BERGMANN, J., & Co.,

Geschichte der Firma

KARL  NEIDLINGER

Die Bergmann-Erfolgsstory am Ende des 19. Jahrhunderts steht dem Aufstieg der Steiner-Familie in der ersten Hälfte des Jahrhunderts in keiner Weise nach. Passend zum Steinerschen Aufstieg – vom Schutzjuden zum Schlossherrn in einer Generation – könnte man bei Josef und Anton Bergmann sagen: Vom wandernden Färbergesellen zum weltweit agierenden Fabrikbesitzer – in einer Generation! Deswegen ist den Familiengeschichten hier, wie bei den Adler-Familien, eine Kurzdarstellung der Firmengeschichte vorangestellt.

Kapellenstraße 25 und 26: In der linken Haushälfte, heute Salon Scheffold,

begann 1873 die Bergmann-Erfolgsstory. Der Anbau ganz links war die zur

 Färberei umfunktionierte Backstube.

 

Josef Bergmann, der Firmengründer, wurde 1850 unter ärmlichen Umständen in einem 300-Seelen-Dorf namens Rowny in Südostböhmen geboren. Sein Vater Emanuel hatte als wandernder Händler unter anderem auch mit menschlichem Haar gehandelt. Josef, sein ältester Sohn, erlernte nach der Schulzeit den Beruf des Färbers und ging, wie es sich für einen Handwerksgesellen damals gehörte, nach der Lehre als Färber „auf die Walz“. Eine längere Zeit seiner Wanderschaft verbrachte er in Wien, wo er auch das Färben und Bleichen von menschlichem Haar erlernte.

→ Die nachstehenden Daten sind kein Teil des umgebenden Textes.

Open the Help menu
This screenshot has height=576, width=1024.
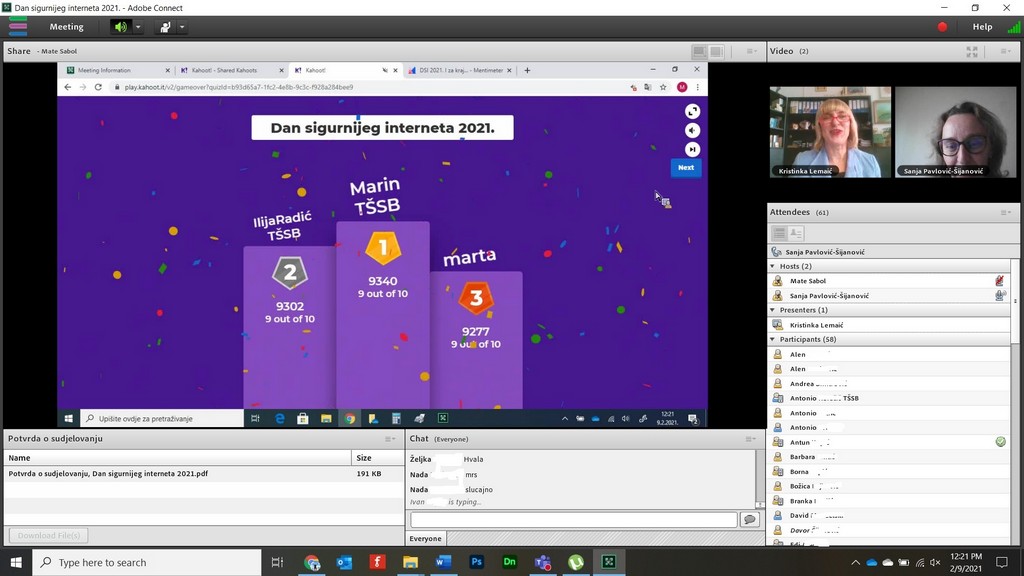(x=982, y=27)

Um das Jahr 1870 machte Josef in Krumbach/Schwaben Station, wo es eine große jüdische Gemeinde gab und wo er die Wirtsleute des jüdischen Gasthauses „Sonne“, Ismael und Klara Haas, kennenlernte. Diese hatten Verwandte auf dem Laupheimer Judenberg, den Bäcker Daniel M. Einstein, genannt „Beckadenile“, und seine Frau Fanny, geb. Haas. Von ihren insgesamt acht Kindern hatte nur die zweitjüngste Tochter Friedericke, genannt „Rickele“, das Erwachsenenalter erreicht. Beide Bäckersleute starben 1872/73 gut sechzigjährig kurz hintereinander. Ihrer einzigen Tochter hinterließen sie außer der Wohnung Judenberg 2“ nur sehr wenig, denn sie waren ebenfalls sehr arm gewesen.

Fünf Monate nach dem Tod des Vaters von Rickele, nachdem die Gemeinde die hinterbliebene Tochter zeitweise unterstützt hatte, heiratete Josef Bergmann im Mai 1874 bei Friedericke Einstein ein und übernahm die Wohnung auf dem Judenberg 2 (später in Kapellenstraße 26 umnummeriert). Vermutlich war die Verbindung durch Vermittlung der Krumbacher Verwandtschaft zustande gekommen. Noch viele Jahre später pflegte Josef Bergmann freundschaftliche Beziehungen zu jüdischen und christlichen Krumbacher Familien.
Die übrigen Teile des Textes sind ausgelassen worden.